#### RECORDS
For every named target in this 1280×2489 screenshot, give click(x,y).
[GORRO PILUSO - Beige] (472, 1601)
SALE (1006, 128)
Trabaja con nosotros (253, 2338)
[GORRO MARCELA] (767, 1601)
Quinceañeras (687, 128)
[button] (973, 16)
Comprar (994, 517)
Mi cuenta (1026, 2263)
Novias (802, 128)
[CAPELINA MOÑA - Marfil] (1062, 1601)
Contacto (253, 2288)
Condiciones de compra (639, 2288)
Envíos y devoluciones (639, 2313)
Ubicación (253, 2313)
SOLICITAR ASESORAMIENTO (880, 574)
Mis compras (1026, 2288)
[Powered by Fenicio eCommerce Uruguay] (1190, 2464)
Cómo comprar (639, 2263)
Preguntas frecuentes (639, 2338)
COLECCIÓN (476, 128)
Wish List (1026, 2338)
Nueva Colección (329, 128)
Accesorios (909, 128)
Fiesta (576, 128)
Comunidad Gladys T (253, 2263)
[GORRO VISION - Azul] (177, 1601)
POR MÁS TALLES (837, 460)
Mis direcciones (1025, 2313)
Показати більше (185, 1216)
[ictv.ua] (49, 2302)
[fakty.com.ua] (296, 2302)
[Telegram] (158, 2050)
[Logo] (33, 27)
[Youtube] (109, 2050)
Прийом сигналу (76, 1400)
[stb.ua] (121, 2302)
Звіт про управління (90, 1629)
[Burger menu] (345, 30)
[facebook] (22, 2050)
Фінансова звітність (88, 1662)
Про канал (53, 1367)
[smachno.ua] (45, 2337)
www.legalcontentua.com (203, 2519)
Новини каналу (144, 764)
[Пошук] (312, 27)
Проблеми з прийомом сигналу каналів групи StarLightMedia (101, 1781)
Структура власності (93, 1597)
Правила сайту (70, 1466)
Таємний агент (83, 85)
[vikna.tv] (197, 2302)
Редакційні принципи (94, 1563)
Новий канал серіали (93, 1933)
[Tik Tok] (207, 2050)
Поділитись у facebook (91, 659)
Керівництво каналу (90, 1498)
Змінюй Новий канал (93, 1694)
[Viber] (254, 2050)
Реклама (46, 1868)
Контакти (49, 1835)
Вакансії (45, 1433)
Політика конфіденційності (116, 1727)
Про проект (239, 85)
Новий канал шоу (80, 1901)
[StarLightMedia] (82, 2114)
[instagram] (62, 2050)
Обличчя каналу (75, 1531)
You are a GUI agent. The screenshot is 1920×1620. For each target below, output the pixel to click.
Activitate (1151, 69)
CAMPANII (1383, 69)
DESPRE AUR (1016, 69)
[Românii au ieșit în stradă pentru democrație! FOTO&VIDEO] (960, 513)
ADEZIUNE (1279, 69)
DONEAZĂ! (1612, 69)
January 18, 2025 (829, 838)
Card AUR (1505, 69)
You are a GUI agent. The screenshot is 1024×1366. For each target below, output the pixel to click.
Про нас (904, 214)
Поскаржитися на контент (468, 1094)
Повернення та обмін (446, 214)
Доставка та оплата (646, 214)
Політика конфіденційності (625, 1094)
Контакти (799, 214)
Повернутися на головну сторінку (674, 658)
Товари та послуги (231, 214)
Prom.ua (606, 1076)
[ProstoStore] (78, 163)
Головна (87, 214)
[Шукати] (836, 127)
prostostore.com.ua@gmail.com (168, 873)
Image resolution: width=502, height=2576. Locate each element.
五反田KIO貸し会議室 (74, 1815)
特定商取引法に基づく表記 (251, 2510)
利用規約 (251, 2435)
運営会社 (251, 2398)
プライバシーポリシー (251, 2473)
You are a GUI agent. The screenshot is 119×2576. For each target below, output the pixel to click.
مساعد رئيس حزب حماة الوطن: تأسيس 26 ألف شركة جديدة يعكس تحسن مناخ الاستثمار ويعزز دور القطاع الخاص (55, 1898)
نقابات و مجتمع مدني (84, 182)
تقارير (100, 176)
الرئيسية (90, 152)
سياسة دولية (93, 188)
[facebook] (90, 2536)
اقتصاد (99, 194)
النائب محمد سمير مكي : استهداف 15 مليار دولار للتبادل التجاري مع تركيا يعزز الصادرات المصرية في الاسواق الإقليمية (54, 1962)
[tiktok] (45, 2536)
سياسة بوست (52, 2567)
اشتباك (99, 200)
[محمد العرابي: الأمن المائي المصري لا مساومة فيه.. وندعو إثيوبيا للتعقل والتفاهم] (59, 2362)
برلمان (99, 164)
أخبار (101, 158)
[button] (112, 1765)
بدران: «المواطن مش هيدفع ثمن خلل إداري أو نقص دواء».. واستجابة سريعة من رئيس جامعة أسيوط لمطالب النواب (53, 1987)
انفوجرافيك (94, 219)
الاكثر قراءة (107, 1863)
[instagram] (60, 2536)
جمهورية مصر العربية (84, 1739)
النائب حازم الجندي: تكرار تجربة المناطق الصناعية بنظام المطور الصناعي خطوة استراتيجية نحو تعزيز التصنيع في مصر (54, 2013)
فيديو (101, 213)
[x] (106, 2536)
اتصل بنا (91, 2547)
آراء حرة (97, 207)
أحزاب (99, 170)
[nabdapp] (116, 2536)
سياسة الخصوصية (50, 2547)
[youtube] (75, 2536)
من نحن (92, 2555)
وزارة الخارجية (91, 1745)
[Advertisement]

#### ACTIVITY
In the entries above, the lines from the one bearing "[Пошук] (312, 27)" up to and including the one bearing "Новий канал шоу (80, 1901)" should be transcribed exactly; no other line is wanted.

#### FINISHED EXERCISE
[Пошук] (312, 27)
Проблеми з прийомом сигналу каналів групи StarLightMedia (101, 1781)
Структура власності (93, 1597)
Правила сайту (70, 1466)
Таємний агент (83, 85)
[vikna.tv] (197, 2302)
Редакційні принципи (94, 1563)
Новий канал серіали (93, 1933)
[Tik Tok] (207, 2050)
Поділитись у facebook (91, 659)
Керівництво каналу (90, 1498)
Змінюй Новий канал (93, 1694)
[Viber] (254, 2050)
Реклама (46, 1868)
Контакти (49, 1835)
Вакансії (45, 1433)
Політика конфіденційності (116, 1727)
Про проект (239, 85)
Новий канал шоу (80, 1901)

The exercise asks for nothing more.